The rest of the group, spooked by the decisiveness of the newest member, follows without much more caution. The mules wander halfway down the bluff and decide now's a great time for snacking on these tender shoots here.

The cultists are literally caught with their pants down. Pho enters the basement to find a human man assaulting a woman who is chained across a chest; nearby a half-orc forces another human man to watch. In the corner, hanging naked from a series of hooks installed in the ceiling, is the leader, Master Dunrat. They have time to fashion looks of surprise and dismay before they get to work dying on the blades and fists of the PCs. *Vig *takes on the other half-orc, knocking him out before he can draw his weapon. The rest is a blur – Pho blocks the second, hidden caster from escaping, and Dunrat is subjected to the first gangland-style beatdown of the campaign.

Zeppo takes some awful wounds from a lance of Vile Darkness(tm) wielded by the good _(very bad)_ Master, but the group wins the fight easily. Oddly, Kedrin's healing spells don't effect Zeppo's wounds; they later discover that the same spell cast in the temple of Pelor works wonders.

The group finds, among the phat lewtz in the chest, a note that indicates the cultists are hard at work trying to find something in the old moathouse.

_ {And just like that, we're back on track; the stuff I thought we'd skipped is again in play. Cue scrambling for notes mid-session...}_

So, the moathouse – its state of decay is palpable, although Zeppo notices plenty of signs that foot and cart traffic has frequented the area. Pho presses forward, searching for traps; finding none, she motions the party into the ruined courtyard of the place. The structure had a timbered second story, now collapsed, but the place has clearly been cleaned up in a rudimentary way to allow traffic.

Piles of shattered timbers and wall-stones lie here and there, and it was behind one of those piles that the inhabitant of the courtyard was slumbering. A body in ochre robes drew the interest of Kedrin and Zeppo; they were puzzling out the manner of the man's demise when a lightning bolt crackled through both of them, and the drums of war began pounding again, demanding Rolls for Initiative.

The blue dragon wasn't the largest – about the size of a pony, with a wingspan of maybe 8 or 10 feet – but it wasn't a fool, either. After his lightning-blast opener, he flew up about 15 feet and hovered, creating a localized wind-storm in the courtyard.

The party was nearly routed at this point. Staggering about blindly, they managed to find a corner room and barricade themselves against the wind – all but Vig, who ran the other way out and became the (overconfident) dragon's next target.

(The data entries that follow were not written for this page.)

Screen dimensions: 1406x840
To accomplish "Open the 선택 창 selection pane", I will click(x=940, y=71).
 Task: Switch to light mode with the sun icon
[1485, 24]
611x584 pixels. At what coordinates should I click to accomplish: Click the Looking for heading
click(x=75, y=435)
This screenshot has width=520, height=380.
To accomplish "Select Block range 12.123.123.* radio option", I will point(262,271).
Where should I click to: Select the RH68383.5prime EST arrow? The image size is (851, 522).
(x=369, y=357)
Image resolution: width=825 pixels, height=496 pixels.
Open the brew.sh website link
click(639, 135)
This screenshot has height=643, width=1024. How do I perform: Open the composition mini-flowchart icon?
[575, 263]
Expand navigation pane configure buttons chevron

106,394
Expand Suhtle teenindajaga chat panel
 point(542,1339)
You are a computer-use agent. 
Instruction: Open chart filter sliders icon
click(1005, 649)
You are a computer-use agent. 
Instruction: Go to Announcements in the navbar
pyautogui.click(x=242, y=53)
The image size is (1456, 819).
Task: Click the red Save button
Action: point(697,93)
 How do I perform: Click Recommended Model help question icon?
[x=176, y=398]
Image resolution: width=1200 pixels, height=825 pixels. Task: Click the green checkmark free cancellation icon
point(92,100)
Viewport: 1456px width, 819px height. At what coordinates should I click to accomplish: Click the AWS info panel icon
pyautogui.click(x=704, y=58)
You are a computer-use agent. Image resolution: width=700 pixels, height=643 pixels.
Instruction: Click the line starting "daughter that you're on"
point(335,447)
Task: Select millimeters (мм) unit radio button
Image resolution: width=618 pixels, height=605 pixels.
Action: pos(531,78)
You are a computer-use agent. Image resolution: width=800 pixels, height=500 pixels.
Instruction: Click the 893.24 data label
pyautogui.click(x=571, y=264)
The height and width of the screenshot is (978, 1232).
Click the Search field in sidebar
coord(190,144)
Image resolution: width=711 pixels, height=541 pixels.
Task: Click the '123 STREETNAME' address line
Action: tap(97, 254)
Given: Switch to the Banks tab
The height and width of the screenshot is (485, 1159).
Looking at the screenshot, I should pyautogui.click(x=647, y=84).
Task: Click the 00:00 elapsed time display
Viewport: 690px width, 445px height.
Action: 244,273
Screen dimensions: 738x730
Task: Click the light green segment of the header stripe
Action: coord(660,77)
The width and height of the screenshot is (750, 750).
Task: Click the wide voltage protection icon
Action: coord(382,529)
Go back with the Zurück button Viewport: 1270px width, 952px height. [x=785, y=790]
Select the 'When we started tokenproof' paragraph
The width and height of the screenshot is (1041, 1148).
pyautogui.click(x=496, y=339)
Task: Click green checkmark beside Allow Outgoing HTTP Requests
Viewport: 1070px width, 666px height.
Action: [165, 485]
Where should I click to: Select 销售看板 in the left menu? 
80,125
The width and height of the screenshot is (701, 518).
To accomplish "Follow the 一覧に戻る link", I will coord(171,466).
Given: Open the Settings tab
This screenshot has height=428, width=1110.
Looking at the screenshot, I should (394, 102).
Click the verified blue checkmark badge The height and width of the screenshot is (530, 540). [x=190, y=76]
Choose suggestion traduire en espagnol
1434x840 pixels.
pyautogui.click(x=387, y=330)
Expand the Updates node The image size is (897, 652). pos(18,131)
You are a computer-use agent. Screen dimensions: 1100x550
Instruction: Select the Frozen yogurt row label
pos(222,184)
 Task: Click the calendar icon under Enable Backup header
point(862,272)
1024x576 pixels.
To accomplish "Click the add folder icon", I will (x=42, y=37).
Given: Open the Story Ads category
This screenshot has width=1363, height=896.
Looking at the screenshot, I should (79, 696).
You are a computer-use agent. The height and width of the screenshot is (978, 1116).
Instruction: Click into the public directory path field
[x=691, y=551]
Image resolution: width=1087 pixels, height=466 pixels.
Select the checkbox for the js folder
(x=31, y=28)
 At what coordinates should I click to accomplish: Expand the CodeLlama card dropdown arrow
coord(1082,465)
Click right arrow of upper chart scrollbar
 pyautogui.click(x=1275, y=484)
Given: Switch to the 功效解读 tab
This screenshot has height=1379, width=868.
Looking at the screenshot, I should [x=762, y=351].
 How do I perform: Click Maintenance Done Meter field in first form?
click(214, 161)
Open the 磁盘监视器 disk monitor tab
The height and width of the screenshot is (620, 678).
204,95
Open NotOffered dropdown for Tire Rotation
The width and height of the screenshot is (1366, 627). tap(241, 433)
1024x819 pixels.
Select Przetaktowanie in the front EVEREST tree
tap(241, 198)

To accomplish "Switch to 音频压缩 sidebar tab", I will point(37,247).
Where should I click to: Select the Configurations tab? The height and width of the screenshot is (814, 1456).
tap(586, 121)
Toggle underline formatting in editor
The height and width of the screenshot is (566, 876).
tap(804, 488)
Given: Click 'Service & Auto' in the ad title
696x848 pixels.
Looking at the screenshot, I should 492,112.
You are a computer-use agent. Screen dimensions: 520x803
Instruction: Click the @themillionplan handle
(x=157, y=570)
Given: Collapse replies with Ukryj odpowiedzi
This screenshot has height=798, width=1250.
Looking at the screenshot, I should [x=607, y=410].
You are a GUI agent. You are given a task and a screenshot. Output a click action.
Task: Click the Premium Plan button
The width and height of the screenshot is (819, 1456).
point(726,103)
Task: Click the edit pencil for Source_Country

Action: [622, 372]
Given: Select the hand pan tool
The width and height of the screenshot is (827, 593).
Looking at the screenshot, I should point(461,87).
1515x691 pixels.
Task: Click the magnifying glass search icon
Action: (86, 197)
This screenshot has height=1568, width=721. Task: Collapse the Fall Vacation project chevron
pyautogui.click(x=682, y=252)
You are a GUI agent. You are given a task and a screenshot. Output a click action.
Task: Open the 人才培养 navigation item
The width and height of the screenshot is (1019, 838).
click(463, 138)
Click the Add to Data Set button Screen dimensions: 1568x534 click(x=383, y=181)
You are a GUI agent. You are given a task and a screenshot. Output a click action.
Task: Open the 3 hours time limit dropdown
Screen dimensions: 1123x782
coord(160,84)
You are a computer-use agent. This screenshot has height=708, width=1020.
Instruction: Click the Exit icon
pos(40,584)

Vig, it must be said, is a pretty hard target. Whirling and feinting, the half-orc delivered blow after blow to the dragon, proving to be very difficult indeed. When, a few seconds later, the now-sighted group returned to pour damage on the beast, the blue realized that, absent his tactical lock-down, these folks were going to murder him. He streaked off into the sky and vanished, leaving the winded party alone in the courtyard.

This is where we find our heroes next time: In the courtyard of the moathouse, puzzling over a dead body in ochre robes, scanning the sky for signs of a returning, vengeful dragon, and trying to find a path down into the bowels of the place.


----------



## ScyldSceafing (Mar 1, 2012)

*GONZO TEMPLE: Dungeon-crawling at last*

_STARRING:_
*Pho* (Sarah's human rogue/fighter)
*Zeppo* (Shaun's gnome druid)
*Kedrin* (Kelly's human cleric of Pelor/fighter)
*Vig* (Jeff's half-orc monk)
_WITH:_
*Badger* (Zeppo's panther animal companion/mount)
_AND INTRODUCING:_
*Mojo *(Chris' human sorceror)​
=======================================================

With the dragon driven off, the group got down to the business of trying to find a way down. Zeppo noticed signs that foot and wagon traffic had entered the courtyard, and the papers left behind by the grotesque hook-riding, rape-ordering Master Dunrat indicated that a cult group was attempting to excavate something below.

The search didn't take terribly long. A skirmish with a pool of pseudopod-extending ooze was disgusting but uneventful; Vig splashed the thing about with a two-fisted assault, shuddered off the effect of touching the thing, and that was that. Pho found recently-used stairs going down into darkness, and crept down to listen for company.

There are times when it's handy to have a genius polyglot as your scout; this was one of those times. Pho not only heard the two gnoll guards sufficently to make out their numbers, but she also could understand their tongue – meaning she got more.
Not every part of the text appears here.